Background/Purpose: The ASAS definition of a positive MRI is solely based on inflammation in the sacroiliac joints (SI), although spinal inflammatory lesions on MRI suggestive of axial Spondyloarthritis (axSpA) may also occur. It is not well established yet how often inflammation in the spine is present in absence of inflammation in the SI and consequently if it is useful to change the definition of a positive MRI to include inflammation in the spine. The aim is to analyze the prevalence of spinal inflammation on MRI in patients with chronic back pain at baseline, and to evaluate the yield of adding MRI-spine as imaging criterion in the ASAS classification criteria for axSpA.

Methods: The SPACE-cohort includes patients with chronic back pain (≥3 months, ≤2 years, onset <45 years) in six participating Rheumatology centers. All available baseline radiographs (X-SI), MRI of SI (MRI-SI) and spine (MRI-spine) were independently scored by 3 well-calibrated readers for each method. MRI-SI was scored according to the ASAS definition. Bone marrow edema suggestive of axSpA was assessed in the entire spine and only counted if visible on ≥2 consecutive slices. For the definition of a positive MRI-spine two cut-off values for inflammatory lesions were used: ≥3 inflammatory lesions (ASAS consensus definition) and ≥5 inflammatory lesions (defined as the optimal cut-off value). All modalities were considered positive if 2/3 readers agreed.

Results: All patients with X-SI, MRI-spine, and MRI-SI available at baseline (n=487) were included in the analysis. Of the 487 patients, 73 (15.0%) patients had a positive MRI-SI, of which 23/73 (31.5%) patients had a positive MRI-spine (≥3 inflammatory lesions) and 17/73 (11.4%) patients had a positive MRI-spine defined by ≥5 inflammatory lesions. In total, 50/414 (12.1%) and 18/414 (4.3%) patients with negative MRI-SI had a positive MRI-spine according to ≥3 and ≥5 inflammatory lesions, respectively. Addition of MRI-spine to the classification criteria by ≥5 inflammatory lesions would lead to classification of 16 additional patients via the imaging arm, with 8 patients already fulfilling the clinical arm.
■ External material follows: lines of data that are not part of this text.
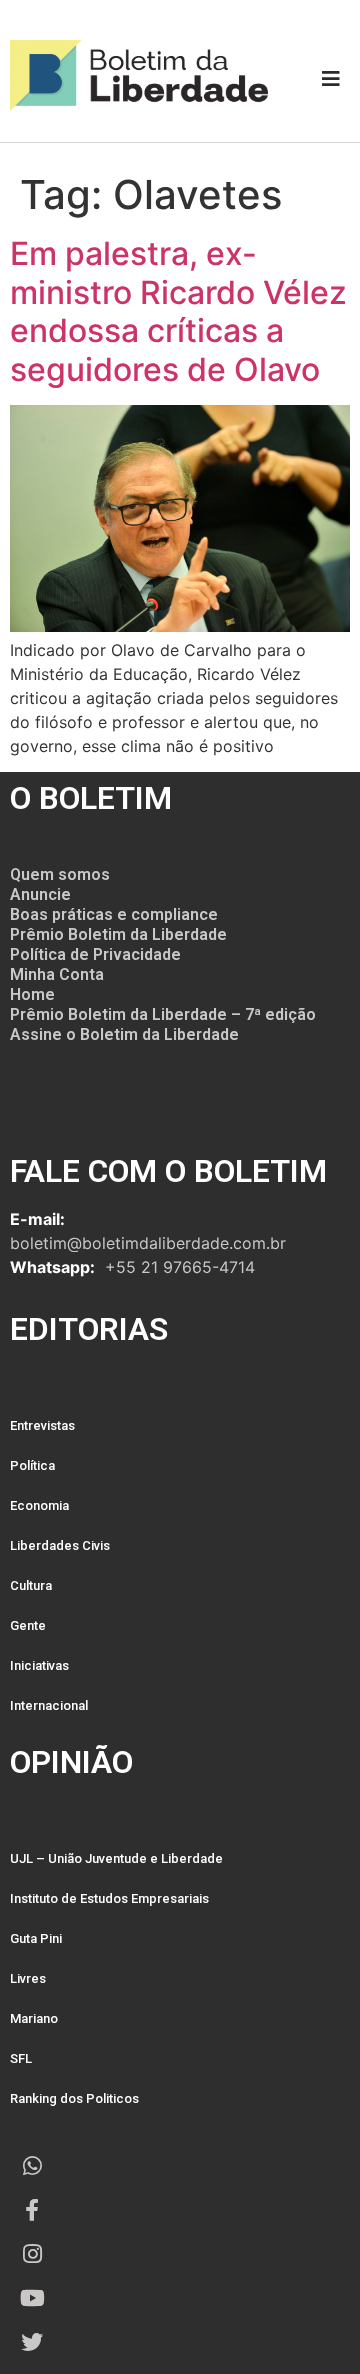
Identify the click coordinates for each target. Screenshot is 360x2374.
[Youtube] (32, 2298)
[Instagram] (32, 2254)
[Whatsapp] (32, 2166)
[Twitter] (32, 2342)
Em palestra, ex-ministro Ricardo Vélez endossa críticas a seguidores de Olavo (178, 311)
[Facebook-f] (32, 2210)
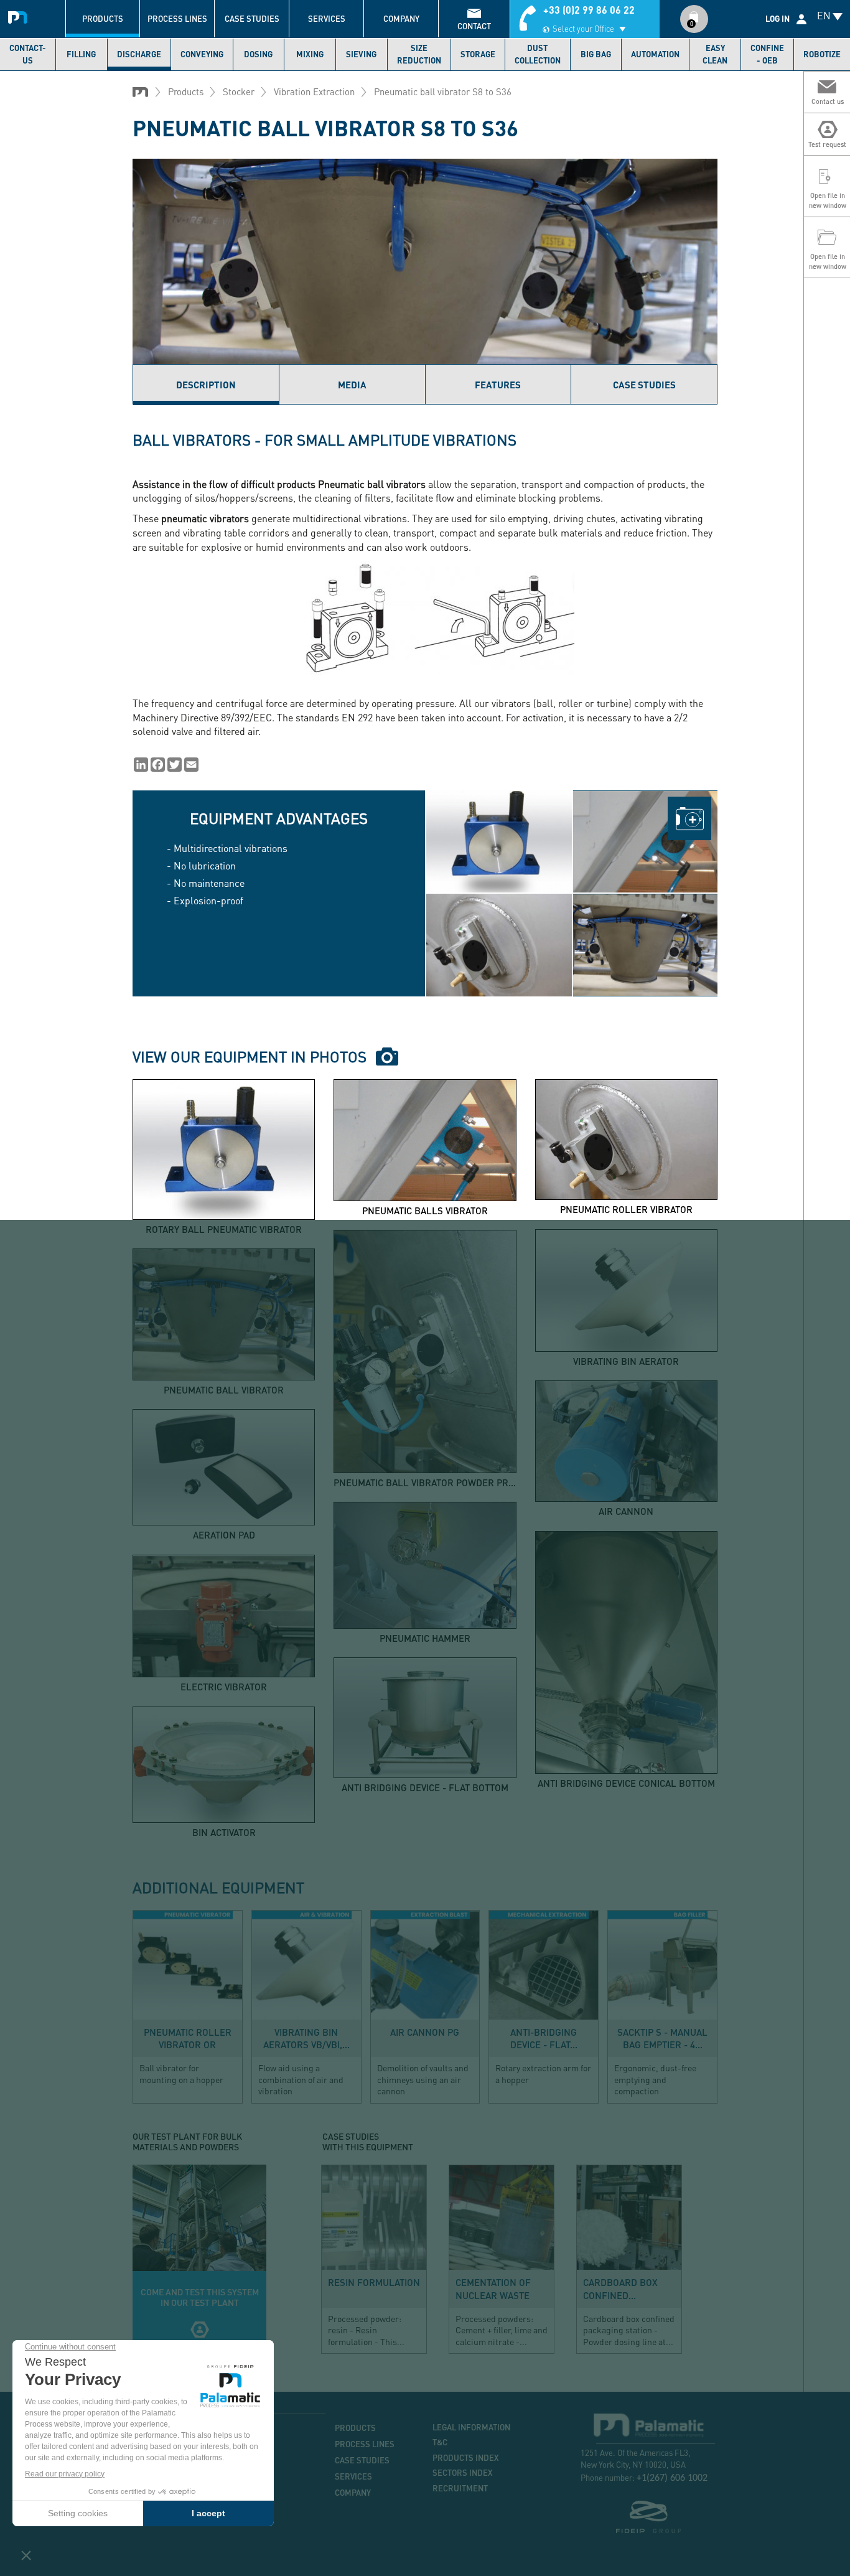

The newly classified patients (n=8) had a mean number (SD) of SpA-features of 1.5 (1.1) of whom 3/8 (37.5%) were HLA-B27 positive. Furthermore, one patient had inflammatory bowel disease and two patients were positive for peripheral arthritis. Most reported SpA-features were inflammatory back pain, good response to NSAIDs, and positive family history for SpA.

Conclusion: In this cohort, a positive MRI-spine in the absence of sacroiliitis on MRI was rarely seen. Addition of MRI-spine as an imaging criterion to the ASAS axSpA criteria had a low yield in number of classifications, and included mostly patients with a low probability of having axSpA. Therefore, performing MRI of the spine is of little value in the classification of patients with short duration CBP and suspicion of axSpA.